++++ Data for this exercise

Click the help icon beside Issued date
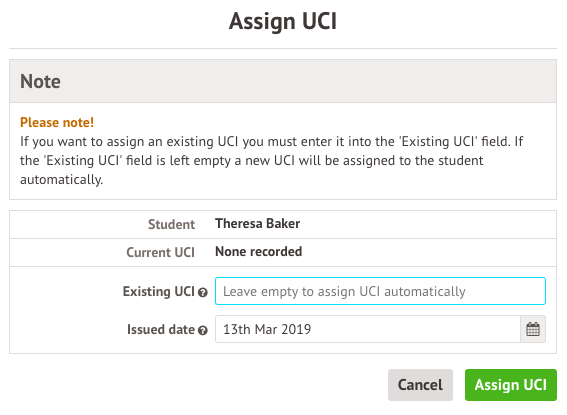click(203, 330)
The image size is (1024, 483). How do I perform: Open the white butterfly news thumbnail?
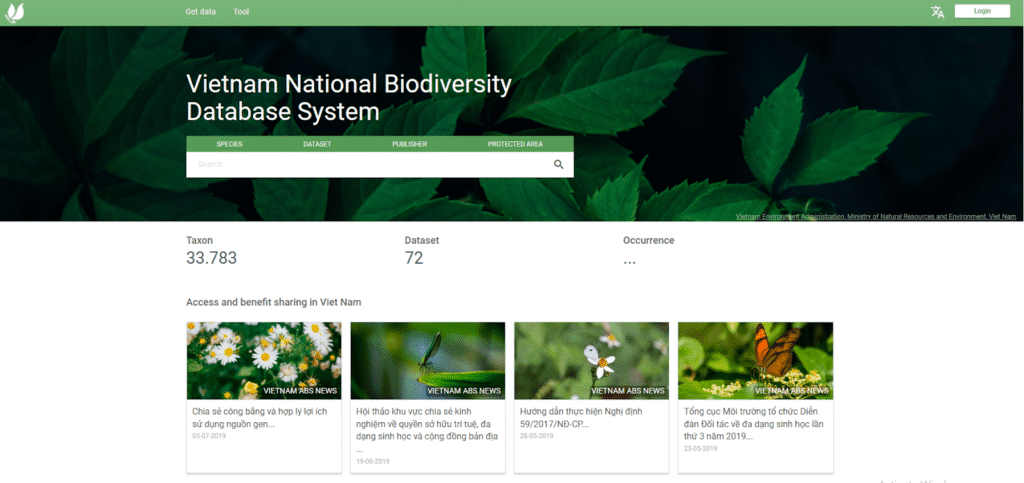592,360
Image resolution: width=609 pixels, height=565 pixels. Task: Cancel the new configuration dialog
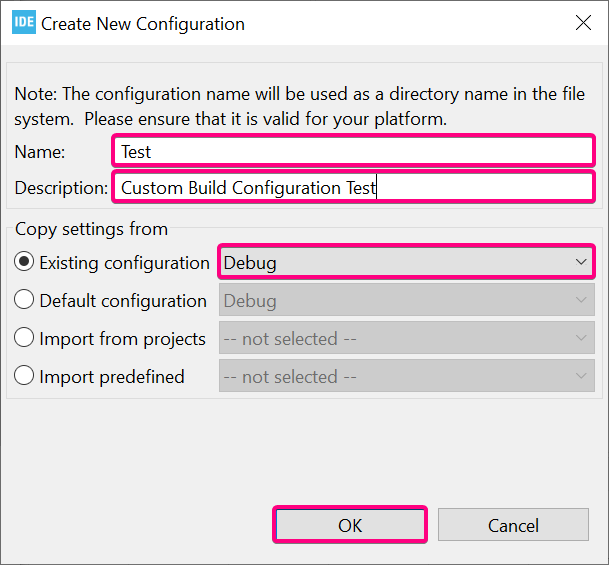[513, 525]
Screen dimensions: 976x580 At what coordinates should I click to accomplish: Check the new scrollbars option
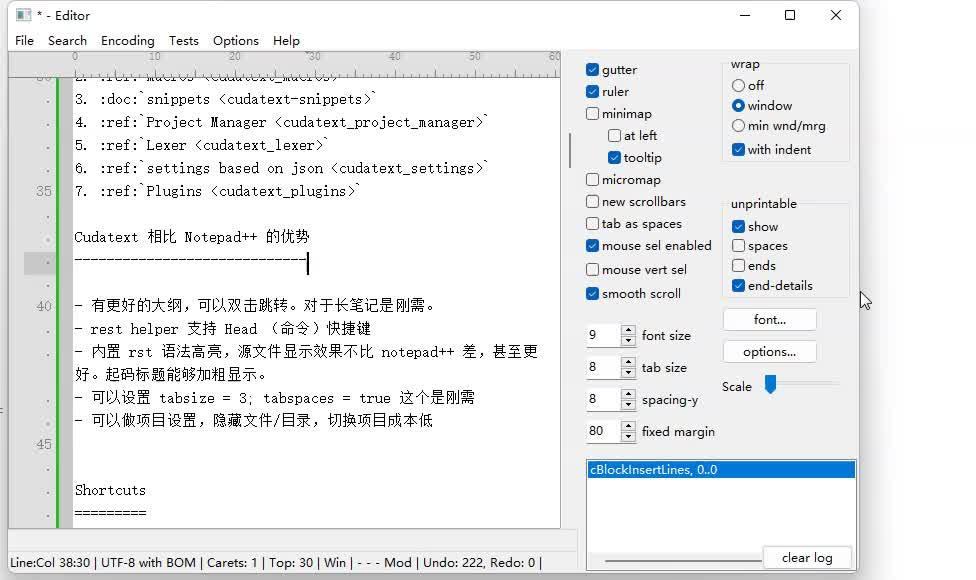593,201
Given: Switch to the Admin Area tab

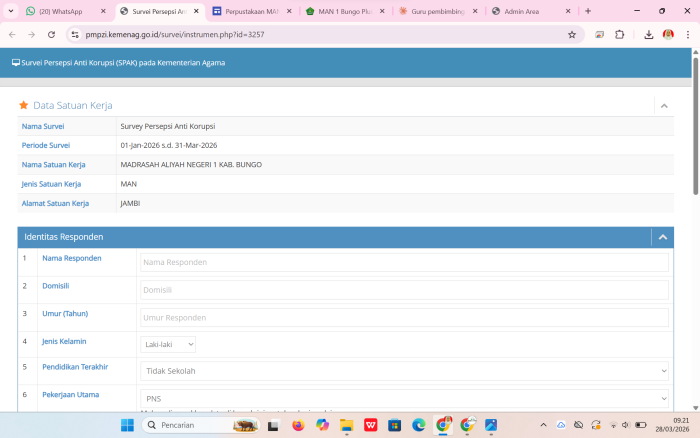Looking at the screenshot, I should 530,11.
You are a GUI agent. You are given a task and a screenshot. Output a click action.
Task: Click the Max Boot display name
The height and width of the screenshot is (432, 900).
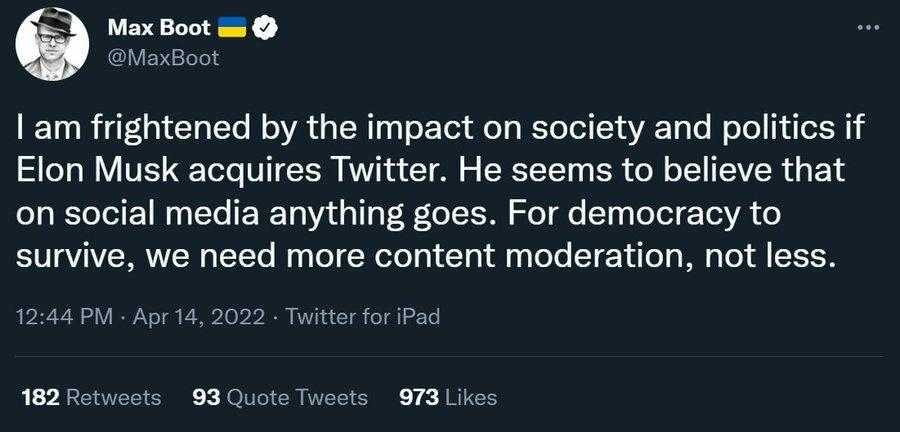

++++++++

Exercise instructions:
Could you reproduce every record above exactly, leaving out any pictures?

Answer area:
Click the help icon beside Issued date
click(203, 330)
The image size is (1024, 483). How do I perform: Open the white butterfly news thumbnail?
592,360
Image resolution: width=609 pixels, height=565 pixels. Task: Cancel the new configuration dialog
[513, 525]
Screen dimensions: 976x580 At what coordinates should I click to accomplish: Check the new scrollbars option
593,201
Given: Switch to the Admin Area tab

Looking at the screenshot, I should 530,11.
You are a GUI agent. You are given a task and a screenshot. Output a click action.
Task: Click the Max Boot display name
The height and width of the screenshot is (432, 900).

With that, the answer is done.